The African Development Bank is joining the list of multilateral development banks and government aid agencies that have gender strategies – but it’s not clear how it plans to actually incorporate this new plan into its funding decisions and work.
“The bank wants to customize its interventions … to consolidate technical credibility and strengthen gender mainstreaming,” Ginette-Ursule Yorman, manager of AfDB’s gender and social development monitoring division, reportedly said at a consultative strategy meeting this week.
Yorman also said an AfDB priority is to help countries develop gender statistics.

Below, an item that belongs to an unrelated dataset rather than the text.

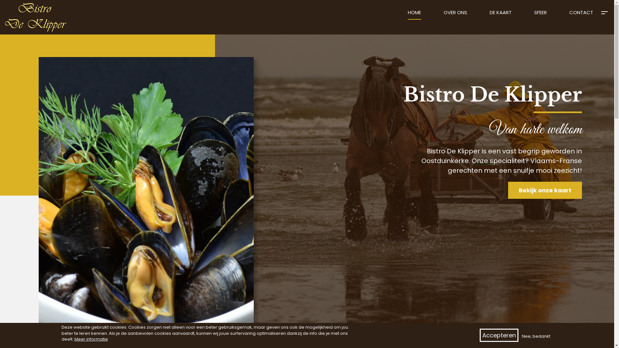 The width and height of the screenshot is (619, 348). What do you see at coordinates (535, 336) in the screenshot?
I see `'Nee, bedankt'` at bounding box center [535, 336].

The AfDB Group’s gender strategy for 2013-2017 reportedly focuses on ensuring gender inclusivity factors into economic opportunities, social progress and political participation in Africa. However, the bank has yet to post the plan on its website and is not circulating it online.
The World Bank is another large multilateral development bank that has publicly prioritized gender.
About 83 percent of the World Bank’s lending and grants — totaling more than $29 billion — have gone to gender-informed projects, the bank said in a recent media release analyzing its progress on its gender strategy.
The U.K. Department for International Development, U.S. Agency for International Development, Japan International Cooperation Agency and Norwegian Agency for Development Cooperation are among bilateral aid agencies that also have gender strategies.
But a 2008 report by the U.N. gender rights agency, then still known as UNIFEM, showed that while certain commissions and organizations appeared to prioritize gender rights in their budgets, in the case of the European Commission, for instance, limited evidence supports practical interventions to address gender issues.